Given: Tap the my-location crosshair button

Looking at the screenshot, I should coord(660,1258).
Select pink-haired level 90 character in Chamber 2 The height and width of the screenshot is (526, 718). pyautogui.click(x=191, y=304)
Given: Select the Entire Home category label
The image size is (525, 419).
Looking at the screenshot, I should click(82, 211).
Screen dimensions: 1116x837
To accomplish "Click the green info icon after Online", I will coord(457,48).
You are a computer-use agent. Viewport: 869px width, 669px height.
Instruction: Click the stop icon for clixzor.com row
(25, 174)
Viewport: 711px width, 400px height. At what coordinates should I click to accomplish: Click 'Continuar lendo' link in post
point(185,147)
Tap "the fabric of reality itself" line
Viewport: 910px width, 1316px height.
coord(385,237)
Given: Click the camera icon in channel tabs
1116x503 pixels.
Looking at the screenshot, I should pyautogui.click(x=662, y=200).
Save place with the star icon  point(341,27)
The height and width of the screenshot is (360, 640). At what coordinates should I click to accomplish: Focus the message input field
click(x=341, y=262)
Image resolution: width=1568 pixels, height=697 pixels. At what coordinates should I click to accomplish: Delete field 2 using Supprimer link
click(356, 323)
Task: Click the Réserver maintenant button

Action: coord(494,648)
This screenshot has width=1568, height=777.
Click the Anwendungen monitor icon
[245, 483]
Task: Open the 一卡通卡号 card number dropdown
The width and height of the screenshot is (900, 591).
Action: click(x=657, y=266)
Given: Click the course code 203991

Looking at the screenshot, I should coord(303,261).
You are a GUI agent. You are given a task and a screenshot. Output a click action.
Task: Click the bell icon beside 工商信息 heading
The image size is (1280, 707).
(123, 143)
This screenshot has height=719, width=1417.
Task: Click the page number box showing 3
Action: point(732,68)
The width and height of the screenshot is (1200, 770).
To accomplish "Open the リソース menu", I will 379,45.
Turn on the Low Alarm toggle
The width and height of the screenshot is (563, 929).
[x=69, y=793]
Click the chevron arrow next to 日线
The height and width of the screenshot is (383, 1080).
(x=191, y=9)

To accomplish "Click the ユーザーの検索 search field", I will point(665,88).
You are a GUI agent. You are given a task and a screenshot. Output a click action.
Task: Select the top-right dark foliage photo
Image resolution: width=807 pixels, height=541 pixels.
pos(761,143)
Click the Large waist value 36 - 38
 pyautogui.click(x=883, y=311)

■ **YOUR GOAL**
Go through the records above and copy each line where "Select" is found.

■ **ANSWER FOR THIS EXERCISE**
Select pink-haired level 90 character in Chamber 2 The height and width of the screenshot is (526, 718). pyautogui.click(x=191, y=304)
Given: Select the Entire Home category label
Task: Select the top-right dark foliage photo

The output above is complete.